Sebagai salah satu solusi memecah persoalan itu, Chazali mengatakan Menkokesra, Agung Laksono, mengusulkan agar 10,3 juta orang yang tidak tercakup sebagai peserta PBI disinergiskan dengan program Jamkesda yang digelar pemerintah daerah. Sehingga, iuran Jamkesda disesuaikan dengan BPJS Kesehatan. Jika hal itu terwujud maka peserta Jamkesda dapat dialihkan ke BPJS Kesehatan.

Usai mengikuti diskusi tersebut, Chazali mengatakan dalam revisi Perpres Jamkes, ketentuan mengenai iuran akan dimasukan. Sehingga nantinya, Perpres Jamkes hasil revisi memuat besaran iuran untuk peserta BPJS Kesehatan yang berpenghasilan.

Sementara Sekjen KAJS, Said Iqbal, mengatakan revisi atas peraturan pelaksana BPJS Kesehatan sangat penting dan harus dilakukan. Pasalnya, regulasi itu tidak menegaskan bahwa seluruh rakyat Indonesia berhak mendapatkan jaminan kesehatan. Padahal, Iqbal melihat dalam UU SJSN dan BPJS, hal tersebut disebut secara jelas. “Jangan sampai kebijakan yang diterbitkan pemerintah, peraturan turunan (BPJS,-red), bertentangan dengan UU,” ucapnya.

Iqbal mengatakan KAJS sudah memberikan draft sandingan untuk peraturan pelaksana BPJS Kesehatan. Ia berharap Menkes dan jajarannya dapat mengkaji poin-poin penting yang perlu diperdalam dengan memperhatikan masukan yang disodorkan serikat pekerja. Misalnya, tentang status badan hukum BPJS, harusnya berbentuk badan hukum publik.

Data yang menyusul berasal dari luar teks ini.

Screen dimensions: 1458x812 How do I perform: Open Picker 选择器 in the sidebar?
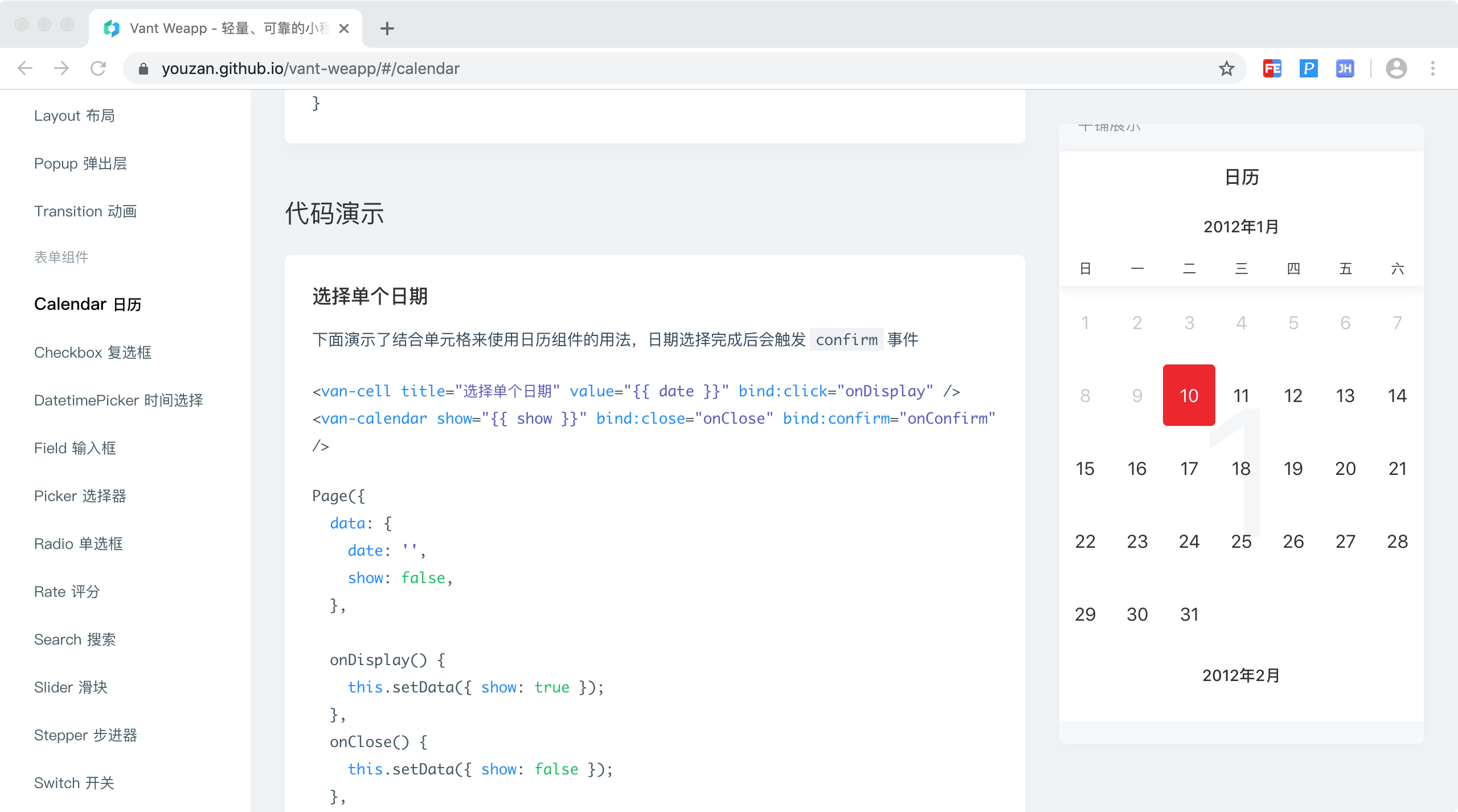[80, 496]
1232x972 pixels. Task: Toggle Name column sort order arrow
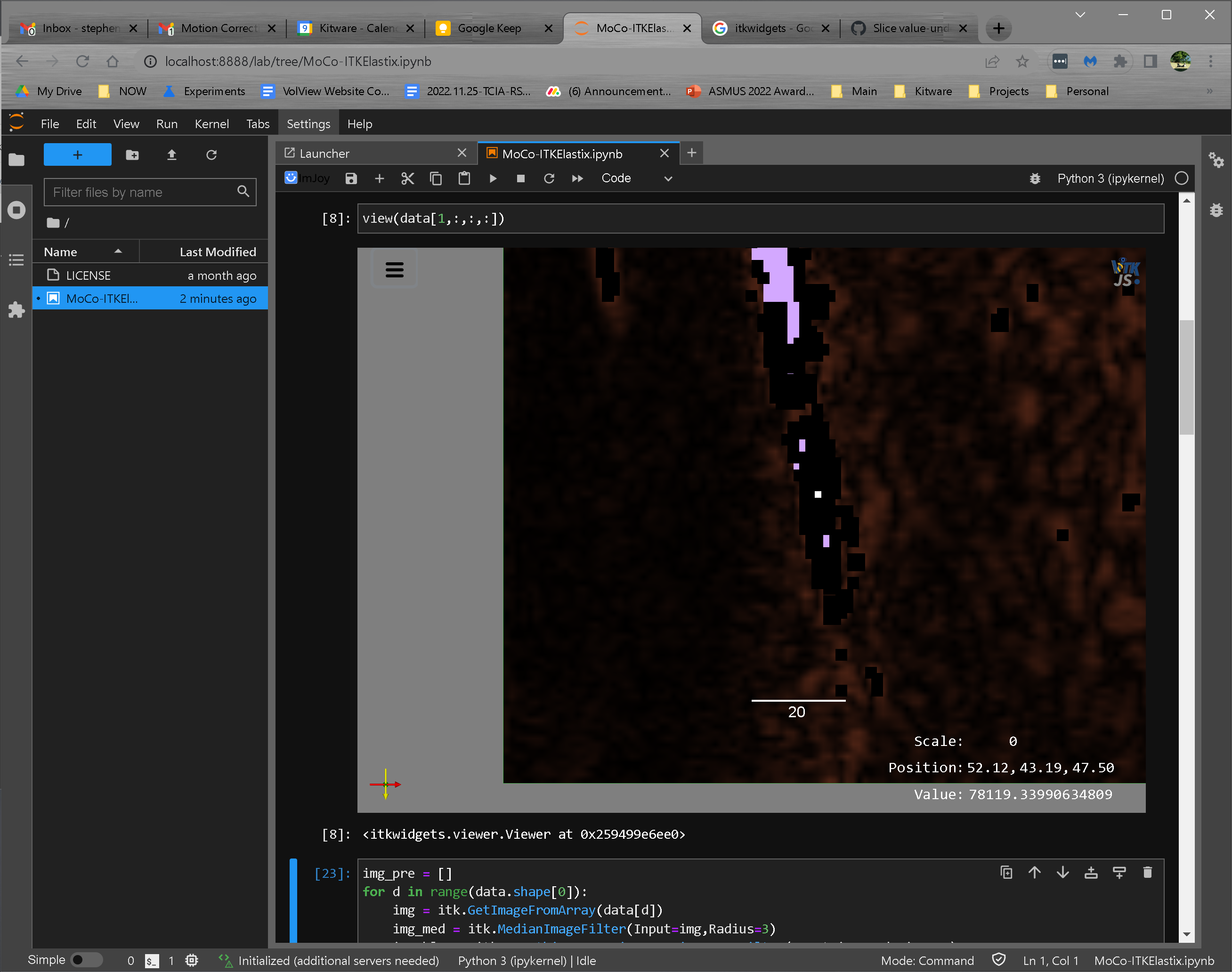(118, 251)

Kemudian soal pentahapan, Iqbal melihat dalam UU SJSN, yang bertahap bukan kepesertaan tapi program jaminan kesehatan yang diselenggarakan BPJS Kesehatan.

Dari pantauannya selama ini, Iqbal merasa pemerintah, terutama Kemenkeu selalu mengaitkan besaran PBI dengan fiskal. Padahal, untuk mengatasi persoalan itu ada langkah yang dapat ditempuh. Misalnya, mematok iuran PBI sekitar Rp15 ribu, jumlah itu menurutnya cukup menanggung beban peserta PBI sebanyak 156,2 juta orang. Bahkan untuk mengalihkan peserta Jamkesda ke BPJS Kesehatan baginya bisa dilakukan dengan menyinergiskan APBN dan APBD.

Tak ketinggalan Iqbal menyebut dalam Perpres Jamkes, ketentuan tentang manfaat yang diperoleh peserta BPJS Kesehatan lebih sedikit ketimbang yang tercantum dalam UU BPJS. Misalnya, ada penyakit yang mendapat pelayanan kesehatan, tapi di Perpres Jamkes penyakit itu tidak tercakup. Soal iuran, Iqbal menegaskan pekerja sepakat untuk mengiur, namun perlu dibuat peta jalan karena UU Jamsostek dan peraturan turunannya masih berlaku ketika BPJS Kesehatan berjalan tahun depan. “Kalau ada yang menyebut pekerja tidak mau mengiur, itu tidak benar,” pungkasnya.